In television’s La Femme Nikita, Peta Wilson’s Nikita is a homeless woman whom Section One, a top-secret counter-terrorism organization, frames for murder—she is not a killer or a drug user, though she does become highly adept as the former throughout the series. If she doesn’t follow orders, she’ll be “canceled” herself. What keeps Nikita ingratiated with the audience, however, is the humanity she manages to exude throughout it all. Her actions toe the line between doing what’s best for her country—often through questionable means—and even more so in detriment to her own morality. That internal struggle drives LFN, as much as the external struggle that comes from her relationship with her trainer, Michael (Roy Dupuis). The fact that Nikita is Section One’s only innocent recruit puts her in a unique position and gives the audience their empathetic surrogate into this world.
Maggie Q starred as the beautiful assassin in the CW remake with Shane West (A Walk to Remember, Gotham) as her paramour and partner Michael. The twist: This time, Nikita has gone rogue and aims to bring down the organization that ruined her life after they killed her fiancé and turned her into a killer herself. She also has a protégé of sorts in Alex (Lyndsy Fonseca—Kick-Ass, Agent Carter), who is our girl on the inside of the secretly government-funded Division. Produced by McG, Nikita had a few fun nods to its predecessor, such as casting Alberta Watson—who played Nikita’s antagonist and psychologist in LFN, Madeline—as antagonist Senator Madeline Pierce. Meanwhile, Watson’s original role was renamed Amanda and played by Melinda Clarke in Nikita.
Although Buffy may own the rights to the slogan “to each generation a Slayer is born,” Nikita appears to be retooled to suit the culture of her current incarnation.
The Nikita character is essentially a soldier; a trained weapon at the mercy of her higher-ups. Especially in the case of LFN, she is innocent, sometimes ignorant and vulnerable. As a woman in a man’s world these attributes are exemplified in her work, how they mold her and in the character itself placed in the action genre dominated by the male gaze. She has to work three times as hard to gain respect because of her compassion and unwillingness to simply “do the job” sometimes. She never stops thinking for herself despite it all; she never stops questioning.

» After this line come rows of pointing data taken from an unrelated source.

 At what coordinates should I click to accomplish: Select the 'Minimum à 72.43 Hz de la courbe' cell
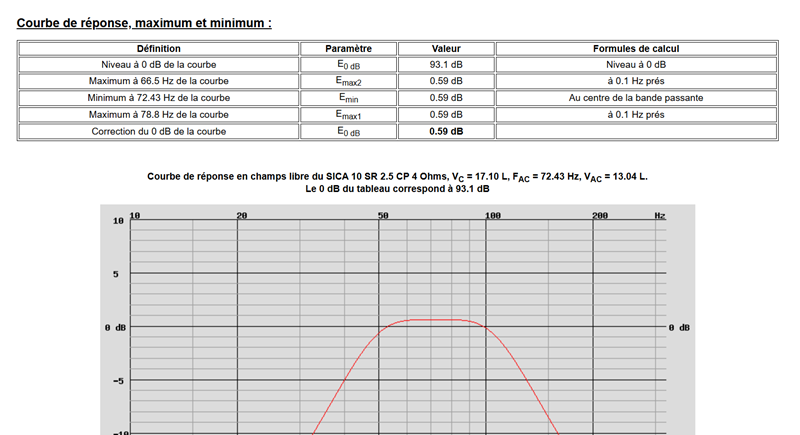click(x=159, y=98)
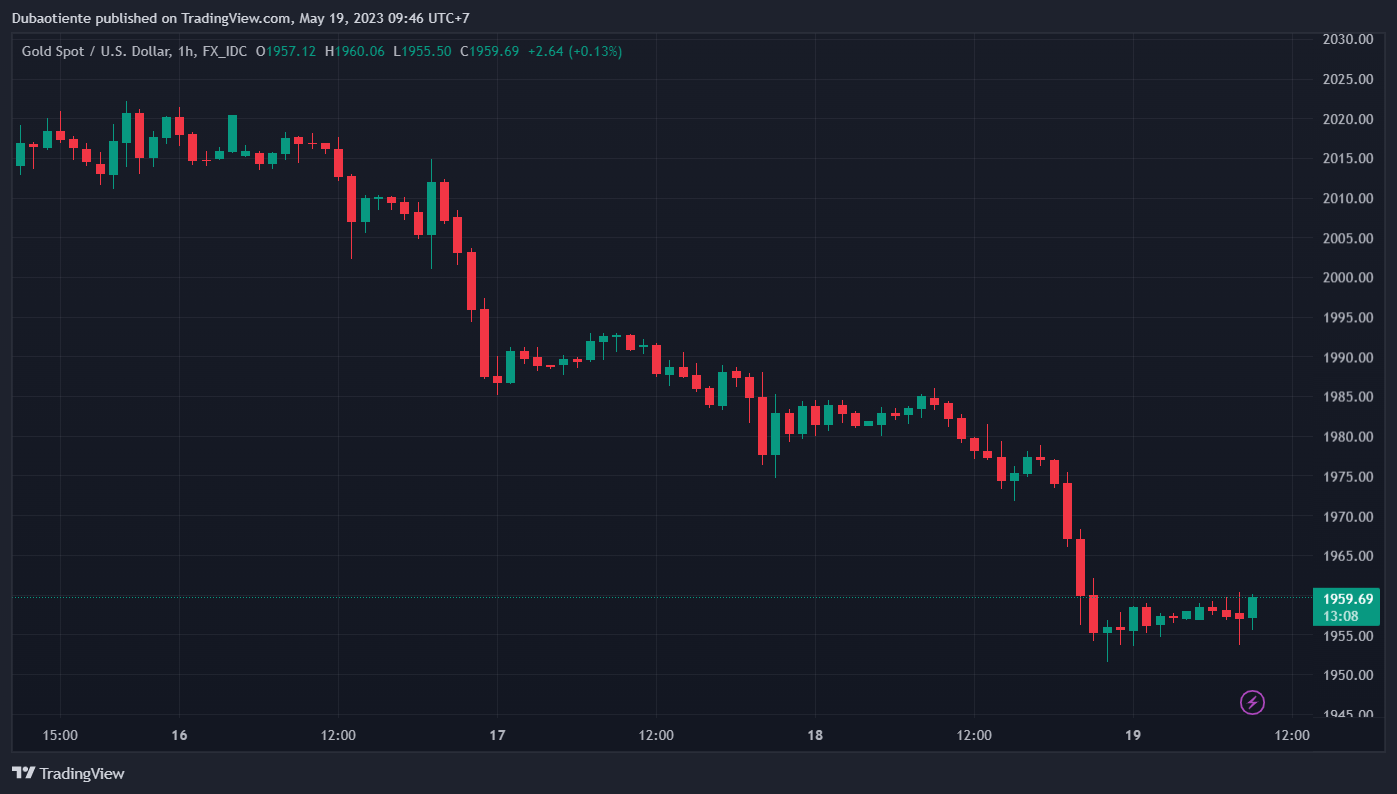Click the +2.64 (+0.13%) change value
1397x794 pixels.
tap(575, 51)
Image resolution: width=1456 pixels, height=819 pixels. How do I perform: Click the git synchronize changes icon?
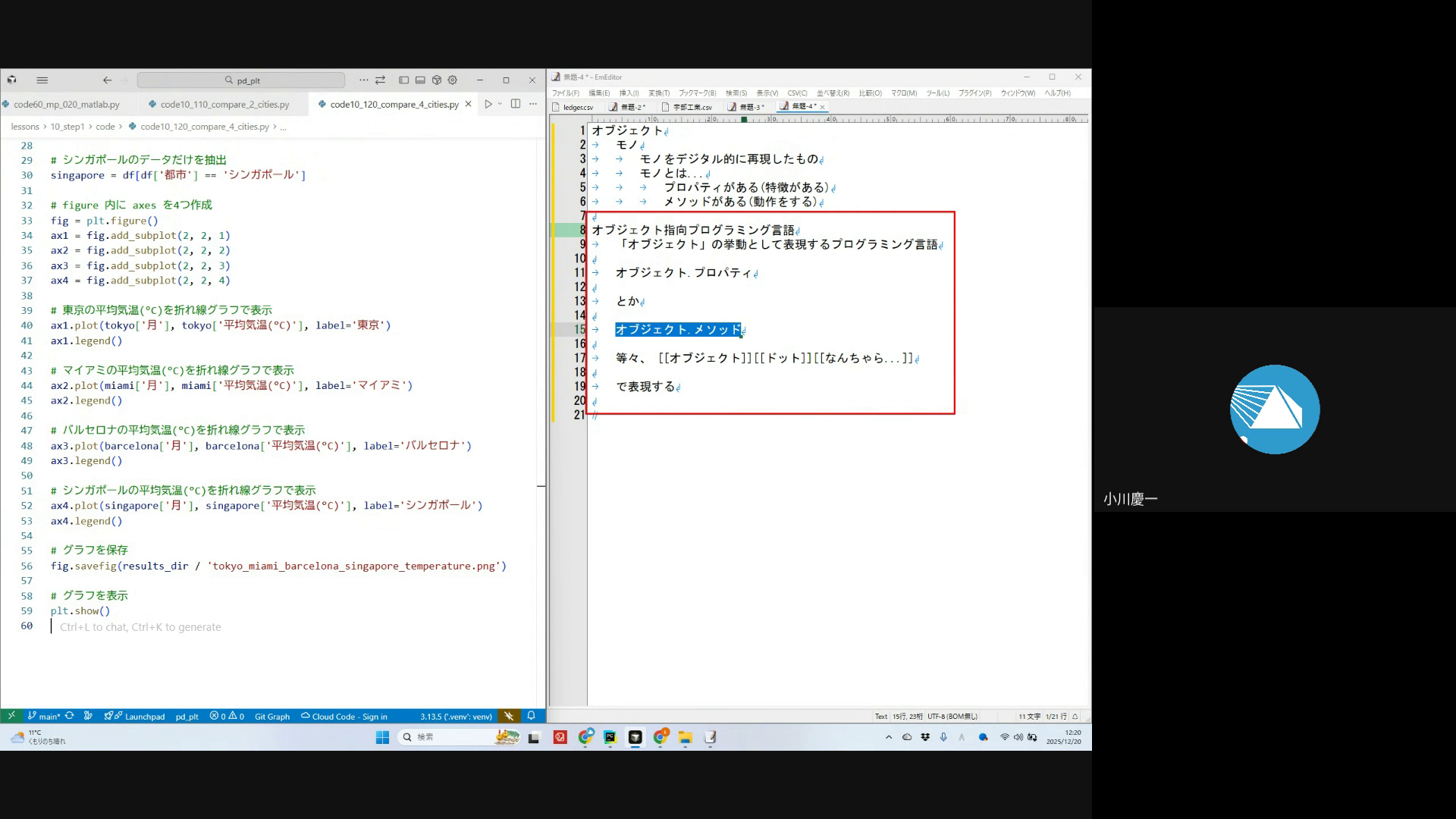70,716
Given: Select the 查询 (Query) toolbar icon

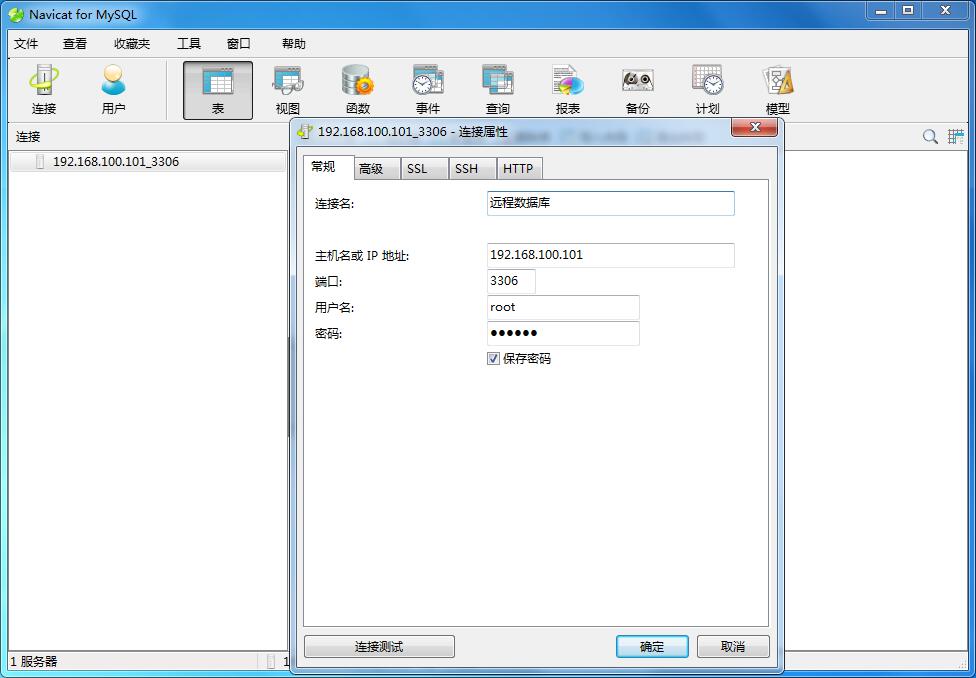Looking at the screenshot, I should [497, 88].
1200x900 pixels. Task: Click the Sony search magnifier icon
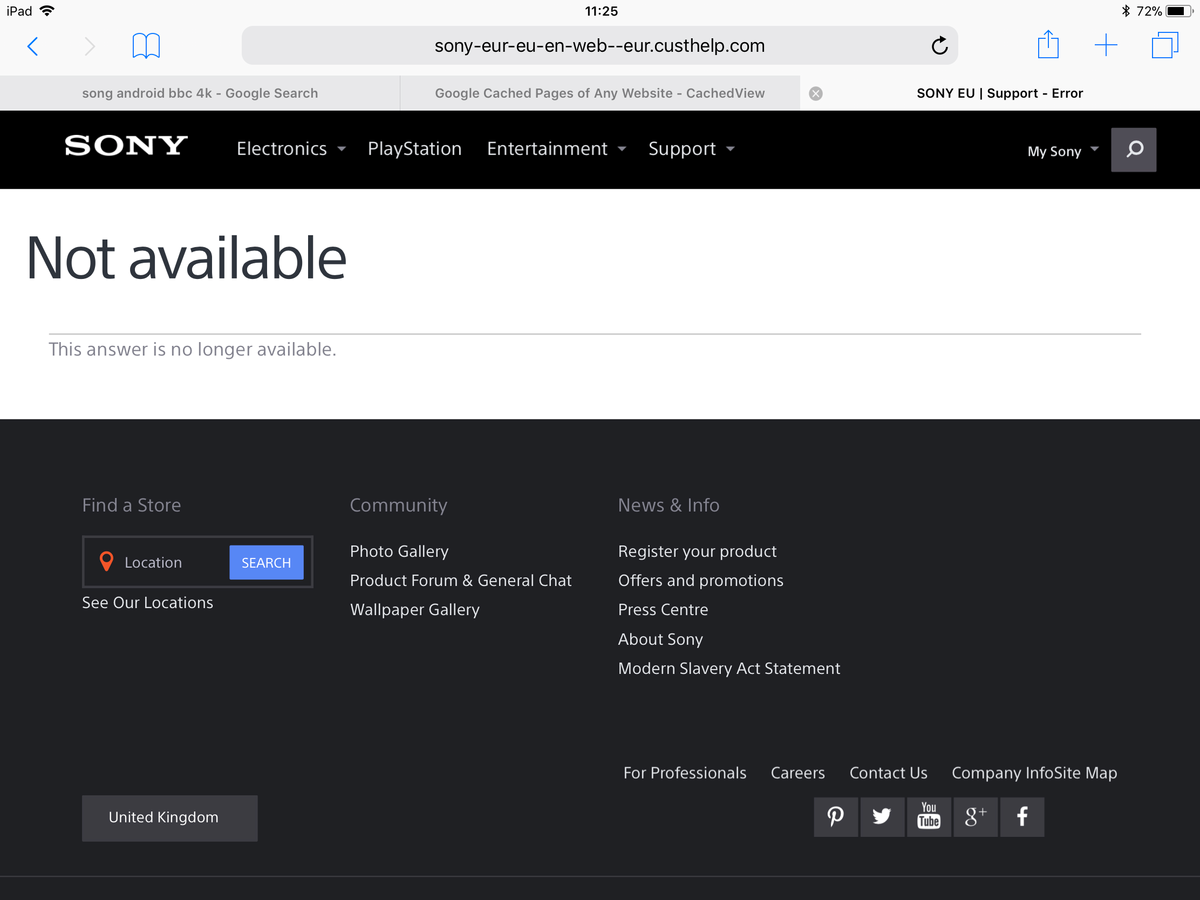1133,150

It’s easy to see thematic similarities between all of the Nikitas, namely society’s views on violence, politics and sex. It’s a peek at the darker side of things that are largely handled in the shadows, thinly veiled by the idea of “secret” government agencies and operatives. It’s the idea of questioning social processes, packaged as a slick action show.

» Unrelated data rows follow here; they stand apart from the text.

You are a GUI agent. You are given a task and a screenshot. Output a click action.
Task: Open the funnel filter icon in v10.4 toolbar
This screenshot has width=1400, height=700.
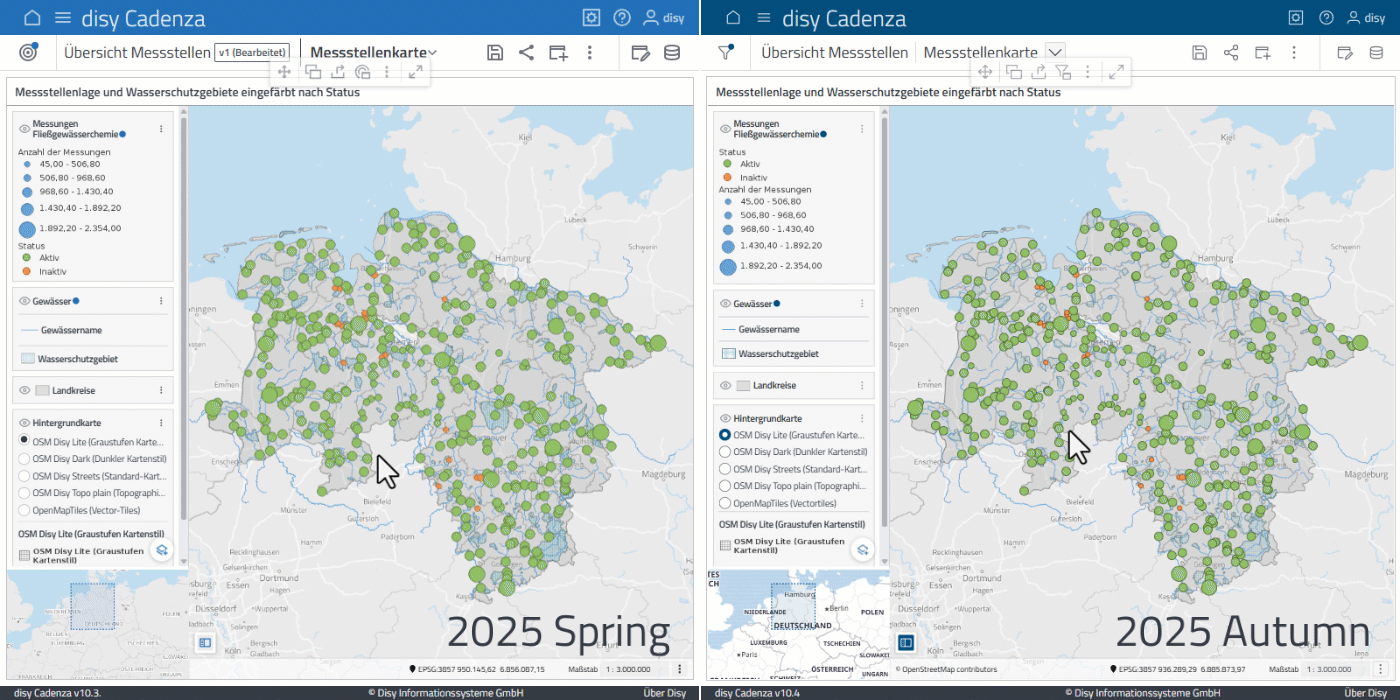(x=726, y=52)

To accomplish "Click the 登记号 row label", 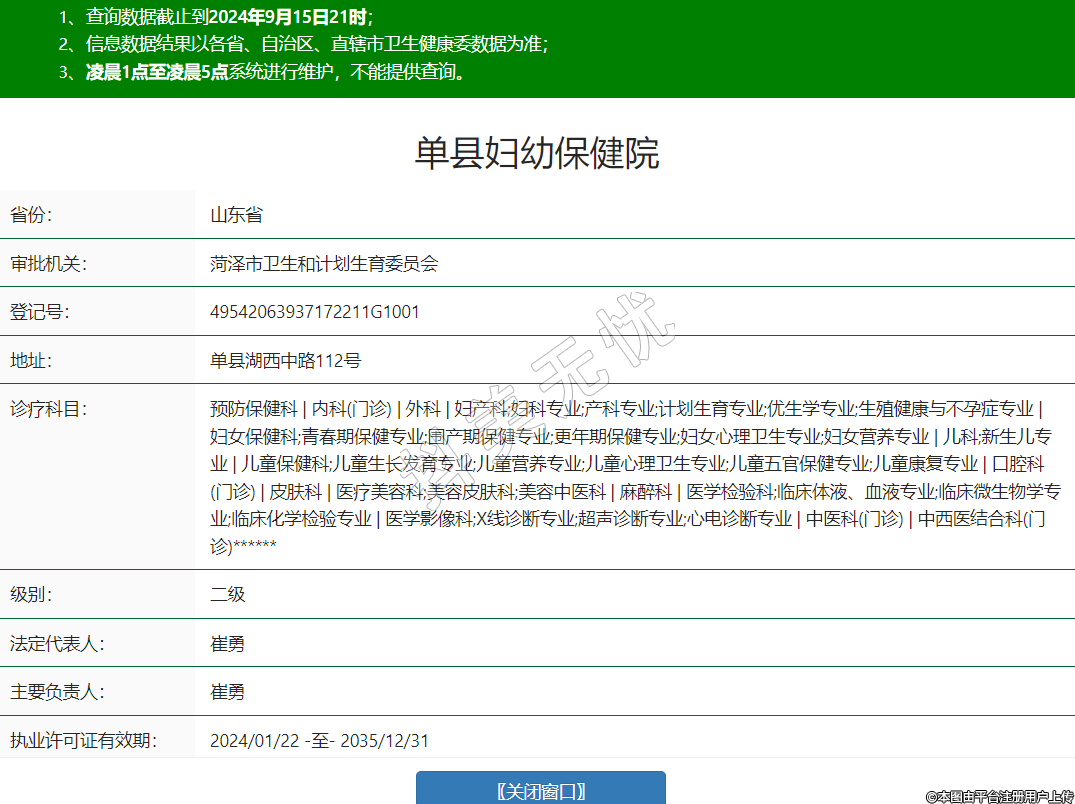I will pos(39,312).
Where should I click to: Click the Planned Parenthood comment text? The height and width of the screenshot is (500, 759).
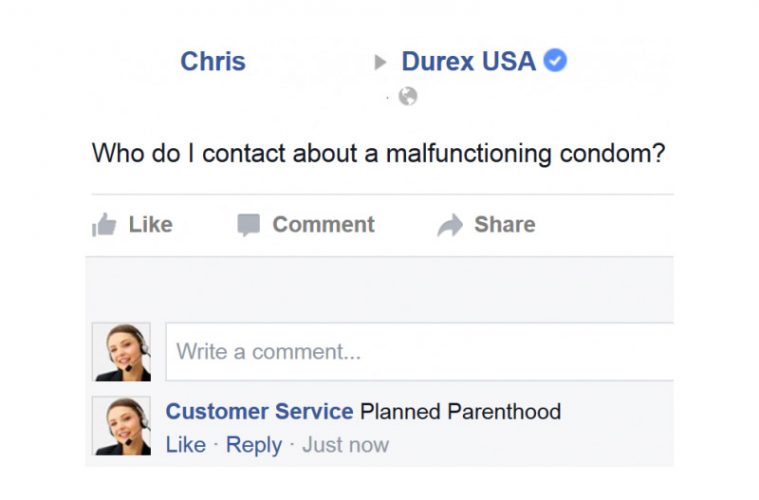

Spot the action tropes! One could easily turn this show into a drinking game for how many action tropes it uses. Considering LFN debuted over 20 years ago, we’ll forgive it for not going to lengths to subvert them yet (though I have no excuse for Nikita, as much as I loved it). LFN had everything: A secretive government agency, a beautiful action hero with a heart of gold, unrequited love, the Big Bad (that is overshadowed by yet a Bigger Bad the following season), generational trauma, moles, bulletproof vests that double as Deus ex machina, and so much more. Watch more for a “where it all began” that was embraced, rather than a “how did they topple our expectations like that?!”.
Classically, there is already talk of another Nikita reboot in our future. No doubt I’ll watch. For now, you can catch episodes of both series on Apple TV and Google Play.